Niemal w każdym z przypadków, głównymi przyczynami nieszczęść są pośpiech i nie zachowanie podstawowych zasad bezpieczeństwa.
Ponad połowa poszkodowanych doznaje większych lub mniejszych obrażeń ciała, na skutek potknięcia lub pośliźnięcia w obejściu, upadku z drabiny, maszyny lub schodów. Pozostali ulęgają wypadkom poprzez: pochwycenia przez ruchome części maszyn, upadek ciężkich części maszyn na rolnika, niewłaściwej obsługi sprzętu, porażenie prądem oraz uderzenie lub przygniecenie przez zwierzę.
Według sprawozdania terenowego oddziału Kasy Rolniczego Ubezpieczenia Społecznego w Oleśnie ( woj. opolskie), wypadków na roli zdarza się na tym terenie ponad 80 wciągu roku. Na terenie pięciu gmin ubezpieczeniem jest objętych 5,7 tys. rolników. Wypadkowi ulega co siedemdziesiąty – we Francji, tylko jeden rolnik na tysiąc.
W przeciwieństwie do rolników z krajów Unii, nasi rolnicy nie używają zabezpieczeń osobistych. Z utrzymaniem porządku w obejściach nie jest też tak jak należy.
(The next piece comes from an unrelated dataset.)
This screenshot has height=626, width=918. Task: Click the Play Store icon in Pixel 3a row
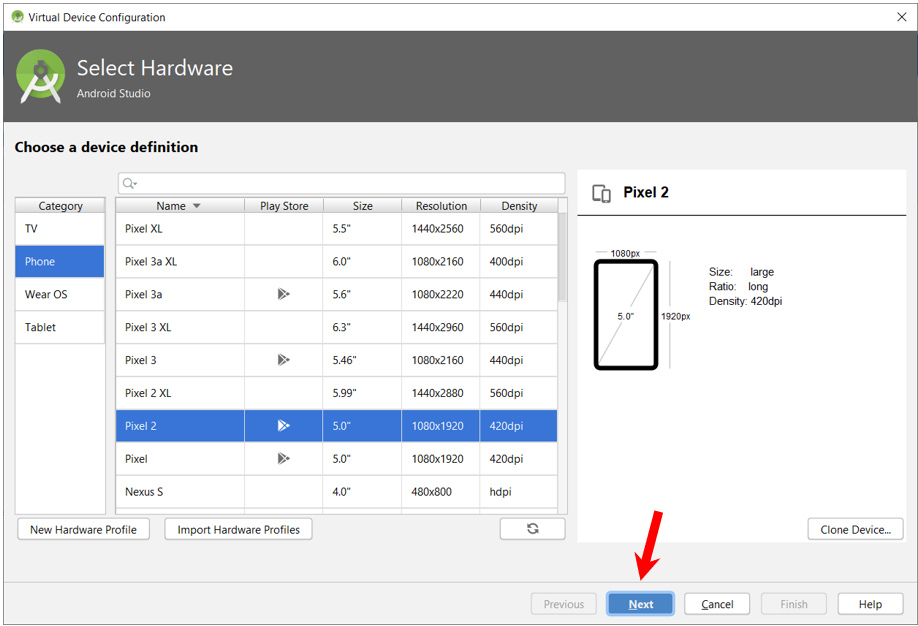tap(284, 294)
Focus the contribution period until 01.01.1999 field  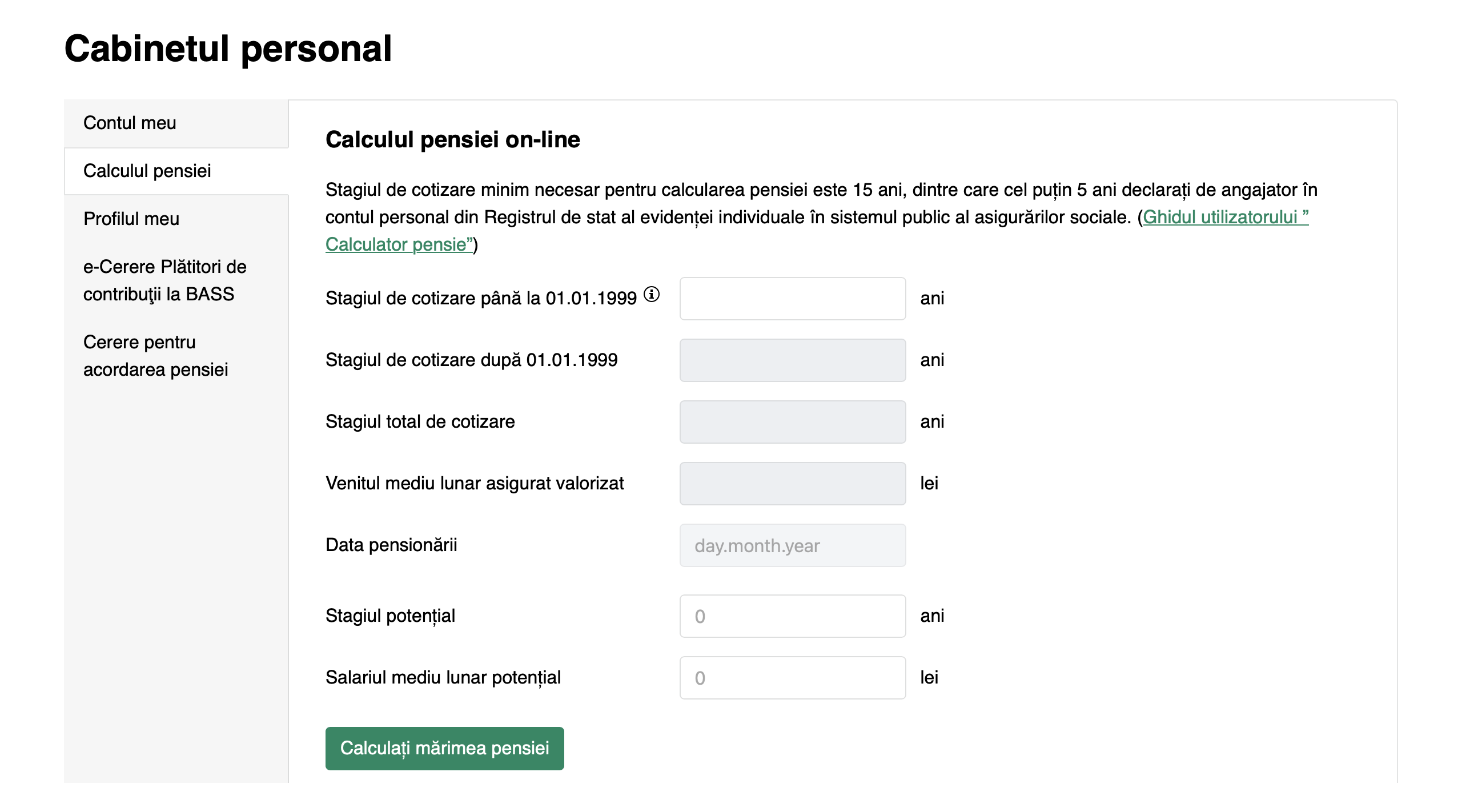[x=792, y=299]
W wyniku ubożenia naszego społeczeństwa, w gospodarstwach z roku na rok pogarsza się stan używanego sprzętu i maszyn. Przy ich obsłudze rolnicy powinni używać osłon na twarz, rękawic i okularów ochronnych. Niestety, sytuację tę niewiele poprawiają prowadzone wśród rolników szkolenia, dotyczące bezpieczeństwa pracy na roli.